As managers, it’s always easy to soak up the praise and congratulate ourselves for a job well done. However, it can be more even more useful to take a hard look at our mistakes. We expect our subordinates and contractors to improve and learn from their mistakes; shouldn’t we, as managers, begin learning from our mistakes as well?
Mistake #1: Being Indirect When We Need to Be Direct
Sometimes we’re tempted to dance around what we really want to say because we’re trying to spare someone’s feelings or to motivate them into doing better. As a result, the message we’re trying to send often doesn’t get through. Sometimes, and particularly when dealing with difficult people, the best approach is to simply be blunt. It is possible to be very direct in a professional way. Be open and honest in your communication and do not sugar-coat key messages, especially when the stakes are high.
Mistake #2: Micro-Managing as a Means to Express Urgency
No one wants micro-managing manager. No one. Ever. But sometimes, especially when a deadline is looming, it’s tempting to stand over an employee or contractor and just…hover. It’s not that we don’t trust the other person, it’s that we want to make sure they know that we need this task done quickly.
But there are much better ways of expressing a need for urgency than checking in on someone every few minutes. Often, the reason we feel compelled to hover is that we worry we have assigned the task to the wrong person. If we assigned the task to someone we knew would get it done, we probably wouldn’t feel the need to micro-manage.
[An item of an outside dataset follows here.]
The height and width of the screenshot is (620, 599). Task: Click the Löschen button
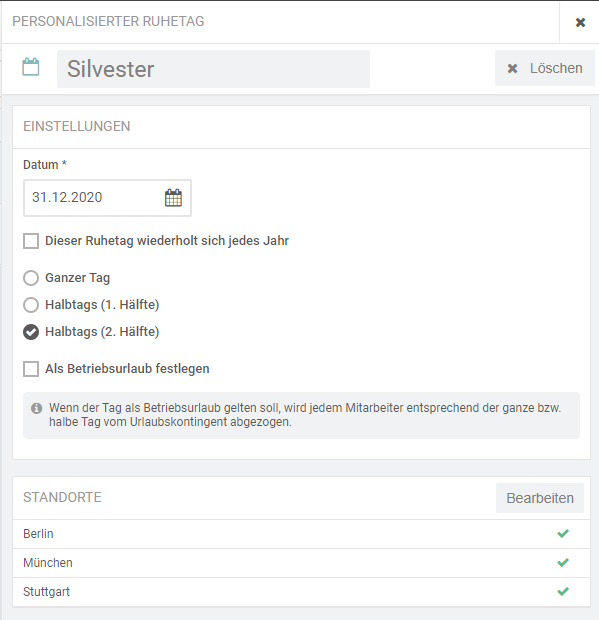tap(545, 68)
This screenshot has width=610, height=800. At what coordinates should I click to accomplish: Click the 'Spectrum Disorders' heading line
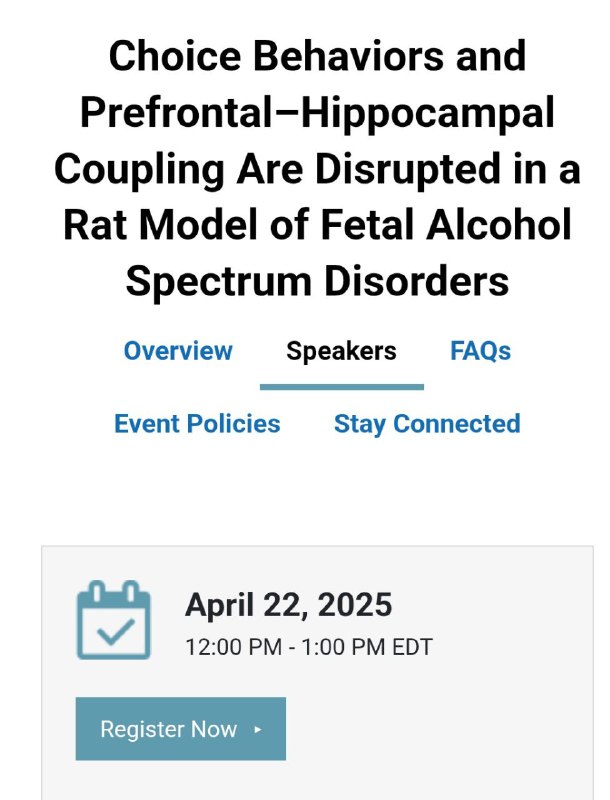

Mistake #3: Taking Too Long to Set Expectations
It’s important for team members to know what we expect from them. This is especially true when we onboard someone new or we take over an existing team. If we take our time setting expectations so that we can build or improve camaraderie, we end up confusing our team
There is no better time to establish expectations than right at the very beginning—whether that’s the beginning of a new project or a whole new job. Be specific with your expectations and outline your goals for the team.
Mistake #4: Outlining Too Many Priorities
Ambitious, driven, Type-A people like to get things done, and ambitious, driven, Type-A people often make great managers. But we’re also prone to setting unrealistic goals and not letting go of those goals when it becomes clear that they’re unrealistic.
Sometimes, we need to say no. We need to recognize when we are taking on too much, both for ourselves and our teams. When it becomes clear that a workload is overwhelming, we need to be willing to let something drop. Being a good manager means being disciplined about the assignments we accept and the priorities we set for our staff.
Trying to identify your own management flaws is not easy and it can be humbling, but it can also give you valuable insight into yourself and your leadership style. By taking a few minutes to think through your own past management mistakes, you’ll likely see how you can prevent future problems by learning from your mistakes.